(DOCUMENT PASSAGE)
Sorry for the late reply. I'm a bit slow at the moment.

>> I see your point, but at least as a starting point for the first
>> iteration i don't think the current dri2 implementation of pageflips
>> was a dumb decision.
>>
>> It is the same default "double buffer" behaviour that the binary
>> drivers on Linux and also on other os'es (OS/X and Windows) expose.
>
> Not the nvidia one, last time I checked.
>

It doesn't neccessarily block glXXX drawing command submission, but it 
doesn't do triple-buffering by default. It blocks rendering until swap 
completion, probably just queueing up drawing commands internally.

Here is how my toolkit waits for swap completion with the binary blob on 
linux, os/x and windows:

1. glXSwapBuffers() (aka SwapBuffers() on Windows aka 
CGLFlushDrawable()) on OS/X).

2. glBegin(GL_POINTS); glVertex2i(10,10); glEnd();
3. glFinish();
4. Read clock, scanout position etc. compute swap completion timestamp.

On any tested binary NVidia, ATI or Intel drivers on any tested Windows, 
OS/X or Linux version this blocks in glFinish() until swap completion, 
at least for page-flipped fullscreen swaps if the optional "triple 
buffering" option is not selected in the driver control panel. This 
method is successfully tested on multiple ten thousand users setups over 
at least the last six years.

(TASK STATEMENT) Please state how long, according to the pageflip discussion, the method for waiting on swap completion has been tested.

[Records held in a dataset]
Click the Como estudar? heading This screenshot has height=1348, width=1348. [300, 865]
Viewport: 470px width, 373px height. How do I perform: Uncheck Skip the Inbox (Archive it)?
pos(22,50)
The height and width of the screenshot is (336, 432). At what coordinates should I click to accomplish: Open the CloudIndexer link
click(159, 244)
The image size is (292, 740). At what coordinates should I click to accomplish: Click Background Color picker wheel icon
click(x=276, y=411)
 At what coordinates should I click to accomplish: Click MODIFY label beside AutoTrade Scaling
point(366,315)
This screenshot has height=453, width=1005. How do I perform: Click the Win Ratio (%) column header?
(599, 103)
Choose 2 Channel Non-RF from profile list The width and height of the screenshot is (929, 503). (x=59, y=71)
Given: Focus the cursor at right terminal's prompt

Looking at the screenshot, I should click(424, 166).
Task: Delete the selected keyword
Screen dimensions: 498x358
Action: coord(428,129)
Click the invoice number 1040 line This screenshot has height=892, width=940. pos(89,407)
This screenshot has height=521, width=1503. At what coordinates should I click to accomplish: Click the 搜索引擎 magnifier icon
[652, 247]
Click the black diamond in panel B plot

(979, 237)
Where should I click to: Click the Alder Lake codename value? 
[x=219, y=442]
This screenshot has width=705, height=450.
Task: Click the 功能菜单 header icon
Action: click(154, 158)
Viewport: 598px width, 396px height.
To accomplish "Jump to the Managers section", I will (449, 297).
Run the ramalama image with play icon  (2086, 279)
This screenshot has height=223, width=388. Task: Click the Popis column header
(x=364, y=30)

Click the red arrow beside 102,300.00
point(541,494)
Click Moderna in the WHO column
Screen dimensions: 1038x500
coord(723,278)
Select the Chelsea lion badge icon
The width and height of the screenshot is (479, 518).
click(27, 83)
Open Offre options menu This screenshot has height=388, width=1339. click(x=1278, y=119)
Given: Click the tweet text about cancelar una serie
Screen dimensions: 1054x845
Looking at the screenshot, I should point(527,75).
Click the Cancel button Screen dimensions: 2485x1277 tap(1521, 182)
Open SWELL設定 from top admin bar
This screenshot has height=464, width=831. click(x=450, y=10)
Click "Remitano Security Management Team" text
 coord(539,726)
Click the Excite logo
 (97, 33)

(OUTPUT OF THE EXERCISE) At least the last six years.